L’inauguration du buste
Le vendredi 26 juin 1981, ils étaient une bonne centaine à se retrouver en fin de matinée, devant le buste en bronze fraîchement dévoilé du vicomte Louis-Gabriel Ambroise de Bonald proche de « la nouvelle rue Saint-Martin prolongée ».
Enveloppé d’un drapeau tricolore, le philosophe royaliste reçut d’abord « l’hommage réparateur » du majoral du félibrige, Georges Girard qui retraça la vie et l’œuvre de celui qu’il désigna comme « notre compatriote millavois le plus illustre », le plus pur théoricien de la contre-révolution défenseur acharné de la monarchie et de l’église » (Midi Libre, L’hommage de la ville au philosophe De Bonald, 27 juin 1981)
Un panneau apposé plus tardivement à côté du buste nous rappelle quelques traits de sa personnalité : « Connu avant tout comme le théoricien de la Contre-Révolution et le premier représentant d’une sociologie de l’ordre, fondée sur :
– un pouvoir unique
– une religion publique
– des distinctions sociales inamovibles.
Pour L.G.A. de Bonald, le pouvoir appartient à Dieu, créateur de l’homme et « ordonnateur » de l’Univers. Le monarque n’est qu’un agent de la volonté divine, un symbole de l’alliance entre Dieu et les hommes.
C’est la soumission aux volontés divines, et non aux lois humaines, qui peut garantir à la société, liberté et indépendance. C’est la famille qui est le modèle et le symbole de toute société. Mais plus qu’un idéologue, L.G.A. de Bonald est un penseur et un moraliste qui tire des évènements vécus une réflexion profonde sur la société. »
Lors de l’inauguration, après Georges Girard, Manuel Diaz, maire de Millau rappelait la haute figure de celui qu’il nomma « son illustre prédécesseur, premier maire désigné puis élu de Millau ».
En effet, Louis de Bonald fut maire de Millau de 1785 à 1791, date à laquelle il démissionna en raison de son hostilité à la Constitution civile du Clergé.
Manuel Diaz, revenant sur un passé récent qui avait fait couler d’encre expliqua : « Je ne crois pas avoir fait injure à la mémoire du vicomte De Bonald en ayant pris la décision, combien contestée, d’avoir démoli son vieil hôtel ».
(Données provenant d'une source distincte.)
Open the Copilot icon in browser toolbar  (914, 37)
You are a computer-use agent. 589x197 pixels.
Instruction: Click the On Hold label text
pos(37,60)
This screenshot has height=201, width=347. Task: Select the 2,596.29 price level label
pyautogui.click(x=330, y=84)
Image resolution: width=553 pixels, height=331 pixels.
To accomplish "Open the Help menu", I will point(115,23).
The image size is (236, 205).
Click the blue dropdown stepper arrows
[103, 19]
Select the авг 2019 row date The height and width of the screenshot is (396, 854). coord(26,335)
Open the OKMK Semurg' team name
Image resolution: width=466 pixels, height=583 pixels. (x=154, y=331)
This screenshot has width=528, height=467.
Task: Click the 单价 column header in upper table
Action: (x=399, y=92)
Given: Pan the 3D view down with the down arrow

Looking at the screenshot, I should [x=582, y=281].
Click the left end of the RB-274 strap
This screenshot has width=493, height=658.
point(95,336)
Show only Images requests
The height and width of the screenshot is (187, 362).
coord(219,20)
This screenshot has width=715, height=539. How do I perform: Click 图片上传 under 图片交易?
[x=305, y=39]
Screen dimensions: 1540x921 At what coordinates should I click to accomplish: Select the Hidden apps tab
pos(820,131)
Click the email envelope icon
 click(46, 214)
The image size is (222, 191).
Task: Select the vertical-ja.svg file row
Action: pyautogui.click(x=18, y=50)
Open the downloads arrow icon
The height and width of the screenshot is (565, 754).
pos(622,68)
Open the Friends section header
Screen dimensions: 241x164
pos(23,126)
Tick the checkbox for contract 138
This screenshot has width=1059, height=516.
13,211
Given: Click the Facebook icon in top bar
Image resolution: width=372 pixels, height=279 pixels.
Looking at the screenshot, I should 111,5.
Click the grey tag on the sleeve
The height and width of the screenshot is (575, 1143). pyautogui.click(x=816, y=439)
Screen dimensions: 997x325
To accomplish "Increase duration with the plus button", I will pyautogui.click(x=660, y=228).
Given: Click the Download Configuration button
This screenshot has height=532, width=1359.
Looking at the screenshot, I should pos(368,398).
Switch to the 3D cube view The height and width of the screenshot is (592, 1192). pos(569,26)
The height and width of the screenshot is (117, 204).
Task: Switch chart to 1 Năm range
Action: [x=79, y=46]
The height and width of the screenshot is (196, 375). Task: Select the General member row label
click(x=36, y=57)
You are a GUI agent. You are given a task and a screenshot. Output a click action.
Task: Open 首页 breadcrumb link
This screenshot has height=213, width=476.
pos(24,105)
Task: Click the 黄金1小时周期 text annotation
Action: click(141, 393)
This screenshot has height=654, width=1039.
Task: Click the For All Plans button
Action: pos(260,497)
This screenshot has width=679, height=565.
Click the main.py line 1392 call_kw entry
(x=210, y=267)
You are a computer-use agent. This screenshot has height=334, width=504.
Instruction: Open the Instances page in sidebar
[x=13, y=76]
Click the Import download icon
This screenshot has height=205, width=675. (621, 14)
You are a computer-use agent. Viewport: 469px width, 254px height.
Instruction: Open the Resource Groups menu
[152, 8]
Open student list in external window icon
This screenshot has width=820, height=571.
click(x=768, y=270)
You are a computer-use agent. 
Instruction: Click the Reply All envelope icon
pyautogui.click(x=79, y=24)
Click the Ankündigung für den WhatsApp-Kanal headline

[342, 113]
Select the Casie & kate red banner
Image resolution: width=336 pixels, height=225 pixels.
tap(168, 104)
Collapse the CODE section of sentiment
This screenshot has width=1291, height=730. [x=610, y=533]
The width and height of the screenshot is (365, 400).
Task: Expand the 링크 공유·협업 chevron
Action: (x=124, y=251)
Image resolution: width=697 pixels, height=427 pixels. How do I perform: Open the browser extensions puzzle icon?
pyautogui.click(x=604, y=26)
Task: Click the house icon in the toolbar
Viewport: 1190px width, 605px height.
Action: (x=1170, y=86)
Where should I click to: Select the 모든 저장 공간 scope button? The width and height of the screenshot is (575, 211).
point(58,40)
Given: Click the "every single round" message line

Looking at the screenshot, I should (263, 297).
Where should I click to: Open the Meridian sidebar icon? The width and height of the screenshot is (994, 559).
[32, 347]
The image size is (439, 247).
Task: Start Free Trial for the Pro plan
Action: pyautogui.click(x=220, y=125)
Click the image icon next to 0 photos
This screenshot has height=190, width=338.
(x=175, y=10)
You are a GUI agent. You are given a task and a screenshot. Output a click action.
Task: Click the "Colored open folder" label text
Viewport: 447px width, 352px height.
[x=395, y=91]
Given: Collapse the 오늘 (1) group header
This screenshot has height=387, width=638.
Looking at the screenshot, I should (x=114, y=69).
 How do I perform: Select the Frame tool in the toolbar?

Nombreux furent les élus et personnalités à s’être rendu présent pour cette inauguration, parmi ceux-ci, Cyprien Trouche, premier adjoint ; Jacques Godfrain, député du Sud-Aveyron ou encore Jean Sarton du Jonchay, sous-préfet de Millau qui se chargea de découvrir le buste de bronze et la plaque commémorative.
Devant ce buste, Manuel Diaz trouva celui-ci bien plus expressif que celui en plâtre qui servit de modèle et qui se trouvait dans le hall de la mairie. Il précisa : « c’est un hommage discret, mais significatif des sentiments que les Millavois portent au philosophe ». Enfin, le maire se félicitait que la rénovation du vieux Millau (dont la nouvelle rue Saint-Martin constituait « le prélude de ce que nous voulions faire » soit placée « sous le haut patronage posthume de L.G.A. De Bonald ».
Au vœu de Mylou du Pays Maigre de voir un coin de verdure avec un petit monument dédiée au philosophe, Jules Artières lui aussi voulut en son temps qu’on lui élève un ouvrage architectural : « Puisse notre commune ne plus tarder à rendre hommage à De Bonald, un juste tribut d’hommages, en lui élevant sur une de nos places publiques, un monument qui rappelle aux générations futures les traits d’un des plus profonds génies philosophiques et chrétiens des temps modernes, une des plus grandes gloires dont s’honorent notre province et notre patrie » (Millau à travers les siècles, p.236, 1943).
Un vœu réalisé en ce vendredi 26 juin 1981.